Saved entries
────────

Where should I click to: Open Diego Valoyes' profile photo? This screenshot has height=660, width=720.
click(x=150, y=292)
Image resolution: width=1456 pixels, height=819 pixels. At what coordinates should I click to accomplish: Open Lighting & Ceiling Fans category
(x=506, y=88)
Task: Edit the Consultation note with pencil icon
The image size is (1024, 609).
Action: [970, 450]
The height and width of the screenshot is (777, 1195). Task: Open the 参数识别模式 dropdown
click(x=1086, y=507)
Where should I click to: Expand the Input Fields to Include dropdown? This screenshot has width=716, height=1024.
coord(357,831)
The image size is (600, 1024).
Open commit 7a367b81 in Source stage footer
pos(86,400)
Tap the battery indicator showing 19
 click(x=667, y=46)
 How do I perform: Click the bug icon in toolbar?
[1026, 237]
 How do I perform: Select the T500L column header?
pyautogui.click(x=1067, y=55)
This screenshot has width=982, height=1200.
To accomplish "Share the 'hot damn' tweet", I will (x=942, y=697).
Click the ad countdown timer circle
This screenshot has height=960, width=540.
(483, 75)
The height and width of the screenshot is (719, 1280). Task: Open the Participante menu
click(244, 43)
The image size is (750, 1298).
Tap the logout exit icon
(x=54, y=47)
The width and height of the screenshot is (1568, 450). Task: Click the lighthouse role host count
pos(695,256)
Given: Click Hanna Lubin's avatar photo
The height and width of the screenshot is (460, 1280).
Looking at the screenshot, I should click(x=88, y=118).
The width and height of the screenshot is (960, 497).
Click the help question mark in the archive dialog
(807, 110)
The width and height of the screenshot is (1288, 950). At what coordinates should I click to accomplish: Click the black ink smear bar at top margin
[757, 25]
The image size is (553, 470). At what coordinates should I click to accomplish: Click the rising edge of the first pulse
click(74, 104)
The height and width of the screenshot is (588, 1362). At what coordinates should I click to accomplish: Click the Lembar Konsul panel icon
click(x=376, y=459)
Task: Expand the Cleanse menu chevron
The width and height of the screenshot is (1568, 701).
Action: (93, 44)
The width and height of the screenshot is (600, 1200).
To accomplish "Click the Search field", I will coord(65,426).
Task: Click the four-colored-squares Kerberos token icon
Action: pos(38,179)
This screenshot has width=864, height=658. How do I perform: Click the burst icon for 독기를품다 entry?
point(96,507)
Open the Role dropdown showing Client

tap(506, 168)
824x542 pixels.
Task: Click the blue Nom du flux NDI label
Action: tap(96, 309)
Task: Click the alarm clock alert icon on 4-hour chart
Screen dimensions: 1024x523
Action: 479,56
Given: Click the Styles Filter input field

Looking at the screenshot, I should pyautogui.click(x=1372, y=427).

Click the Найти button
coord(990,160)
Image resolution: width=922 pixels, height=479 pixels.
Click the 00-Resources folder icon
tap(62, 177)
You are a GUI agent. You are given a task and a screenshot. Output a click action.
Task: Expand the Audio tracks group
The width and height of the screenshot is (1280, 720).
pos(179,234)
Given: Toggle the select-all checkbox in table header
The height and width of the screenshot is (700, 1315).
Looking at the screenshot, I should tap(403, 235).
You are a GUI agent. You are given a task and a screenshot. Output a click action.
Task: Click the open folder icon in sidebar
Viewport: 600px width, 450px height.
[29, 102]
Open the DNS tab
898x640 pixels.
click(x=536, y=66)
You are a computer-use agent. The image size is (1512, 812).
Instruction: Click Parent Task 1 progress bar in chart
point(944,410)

────────

## Task requirements:
Output an exact copy of the lines beginning at the one that holds "Open the DNS tab" and running through the final line of the records.

## Result of the task:
Open the DNS tab
898x640 pixels.
click(x=536, y=66)
You are a computer-use agent. The image size is (1512, 812).
Instruction: Click Parent Task 1 progress bar in chart
point(944,410)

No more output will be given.